Common examples of a “hard pull” are when you apply for an auto loan or a credit card. If someone has multiple “hard pull” requests on their recent record it could be a sign that they are high risk as they are trying to open multiple lines of credit in a short period of time.
Public records consist of the following:
There are two types of bankruptcies:
Chapter 7 – These remain on a credit report for 10 years from the filing date because there was no repayment
Chapter 13 – These are deleted seven years from the filing date because there was partial or full repayment
Some landlords will make concessions for a Chapter 13 bankruptcy (such as an increased security deposit) but will not accept an applicant with a Chapter 7 on record.
If your applicant has a civil judgment this means they were sued and lost and owed a debt by the court.
Tax liens occur when a tenant applicant has not paid their taxes. Information will display alongside the public record if it is paid, discharged, or settled.
TransUnion did a study where they analyzed records from nearly 200 properties comparing tenants who were evicted to those who were not evicted. They found that renters with previous evictions were far more likely to be evicted a second time. Because of this many landlords look at prior renting and eviction history as an indicator of how they will rent in the future.
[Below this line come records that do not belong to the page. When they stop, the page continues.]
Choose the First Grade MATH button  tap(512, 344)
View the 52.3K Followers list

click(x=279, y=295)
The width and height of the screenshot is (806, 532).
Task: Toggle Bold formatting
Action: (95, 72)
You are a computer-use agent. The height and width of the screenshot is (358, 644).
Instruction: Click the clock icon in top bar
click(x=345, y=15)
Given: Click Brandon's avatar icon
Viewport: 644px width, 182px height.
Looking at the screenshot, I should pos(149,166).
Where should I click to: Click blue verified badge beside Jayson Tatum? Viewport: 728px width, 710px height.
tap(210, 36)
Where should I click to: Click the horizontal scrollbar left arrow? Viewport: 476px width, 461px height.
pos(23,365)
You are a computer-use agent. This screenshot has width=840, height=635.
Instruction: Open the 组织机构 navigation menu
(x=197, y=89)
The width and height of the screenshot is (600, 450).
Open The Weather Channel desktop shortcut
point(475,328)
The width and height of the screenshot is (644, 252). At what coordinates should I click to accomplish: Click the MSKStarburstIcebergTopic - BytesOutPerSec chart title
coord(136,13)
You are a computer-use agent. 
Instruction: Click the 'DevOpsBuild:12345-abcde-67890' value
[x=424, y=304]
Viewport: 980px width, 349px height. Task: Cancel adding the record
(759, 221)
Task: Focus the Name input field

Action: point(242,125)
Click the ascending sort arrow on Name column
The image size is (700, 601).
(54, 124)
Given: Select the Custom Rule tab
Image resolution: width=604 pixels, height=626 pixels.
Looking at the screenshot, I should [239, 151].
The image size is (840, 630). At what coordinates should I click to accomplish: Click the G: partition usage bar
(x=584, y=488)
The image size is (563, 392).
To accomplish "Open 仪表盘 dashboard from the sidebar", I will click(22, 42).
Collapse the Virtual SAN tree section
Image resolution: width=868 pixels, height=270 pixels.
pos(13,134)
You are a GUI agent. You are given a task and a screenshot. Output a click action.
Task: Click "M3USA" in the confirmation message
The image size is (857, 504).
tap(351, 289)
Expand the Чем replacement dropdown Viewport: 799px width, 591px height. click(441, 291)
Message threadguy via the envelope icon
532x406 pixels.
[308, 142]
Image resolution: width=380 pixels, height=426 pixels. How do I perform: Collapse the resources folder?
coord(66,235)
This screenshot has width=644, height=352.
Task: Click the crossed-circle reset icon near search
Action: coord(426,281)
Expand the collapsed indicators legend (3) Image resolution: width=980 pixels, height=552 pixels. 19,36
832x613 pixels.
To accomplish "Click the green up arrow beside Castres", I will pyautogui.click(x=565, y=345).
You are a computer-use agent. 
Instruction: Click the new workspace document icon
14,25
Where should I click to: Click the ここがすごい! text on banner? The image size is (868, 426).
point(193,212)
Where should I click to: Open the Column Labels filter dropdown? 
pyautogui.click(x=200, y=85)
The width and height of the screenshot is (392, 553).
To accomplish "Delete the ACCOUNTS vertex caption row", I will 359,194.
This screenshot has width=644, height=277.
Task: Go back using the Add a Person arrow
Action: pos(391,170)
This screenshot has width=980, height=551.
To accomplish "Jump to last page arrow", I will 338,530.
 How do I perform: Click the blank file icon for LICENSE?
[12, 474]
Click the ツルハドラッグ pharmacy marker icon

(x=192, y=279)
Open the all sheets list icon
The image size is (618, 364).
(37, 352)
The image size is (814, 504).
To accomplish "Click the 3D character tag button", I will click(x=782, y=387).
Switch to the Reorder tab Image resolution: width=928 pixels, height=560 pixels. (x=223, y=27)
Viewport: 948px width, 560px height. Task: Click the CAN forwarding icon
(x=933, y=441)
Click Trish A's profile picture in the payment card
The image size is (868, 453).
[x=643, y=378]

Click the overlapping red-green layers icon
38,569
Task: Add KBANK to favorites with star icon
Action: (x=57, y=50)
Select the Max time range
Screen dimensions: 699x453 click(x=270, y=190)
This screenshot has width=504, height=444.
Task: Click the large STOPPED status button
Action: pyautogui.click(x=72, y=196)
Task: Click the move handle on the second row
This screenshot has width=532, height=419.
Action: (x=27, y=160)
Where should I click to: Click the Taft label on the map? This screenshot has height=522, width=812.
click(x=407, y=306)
The eviction records in the report include:
State – The state where the eviction took place
Country – The county where the eviction took place
Case Type – Forcible Entry/Detainer is the legal wording for an eviction
Plaintiff – Typically the landlord, apartment complex, or property manager
Judgment Amount – If left blank there could be no judgment amount but if rent is owed this could end up here
Action Date: The date the eviction was processed in court
Name – The person’s name that was evicted
Address – The address they were evicted from
The ways criminal records are to be considered are changing in many areas. It’s important to check your local laws to make sure there aren’t additional considerations placed in your area.
Generally, when looking at the criminal records relating to a tenant landlords need to have a legitimate connection between how this might affect their ability to pay rent.
For example, if they have a traffic violation on their record this is unlikely to affect their ability to pay the rent and so would normally not be considered as part of your tenant assessment. However, if they work as a truck driver and they lost their job due to a traffic violation this could impact their ability to pay rent and may be a factor that you would consider.
Our SmartMove reports, search over 200 million records at the State and Federal levels.
Arrests vs Conviction
Arrested – This states you were taken into custody but doesn’t necessarily mean you were convicted.
Charged – This is the next step where the prosecutor’s office will make a decision on whether to charge you. This states the criminal charges you are facing.
Convicted – The person has been proven or declared guilty of the offense.
Sentenced – This is when a formal judgment is issued that spells out the punishment.
It is essential to understand the difference between arrests and convictions as the HUD says very clearly that you should not deny an applicant based solely on an arrest without conviction.
If you’re going to use a criminal record to make your final decision in your screening you must make a viable case for why that crime is relevant to them renting the property or jeopardizes the resident safety and/or property.
AKAs (Also Known As)
AKAs stands for “also known as” a maiden name is the most common example of an AKA.
If your applicant’s name is “Michael Smith” an AKA can be listed as “Mike Smith.”
In the criminal sense, if the person committed a crime under a known alias (or pseudonym), that alias would show up under this section.
Some people have a known alias that acts as a nickname while others have gone through the legal steps to change their name.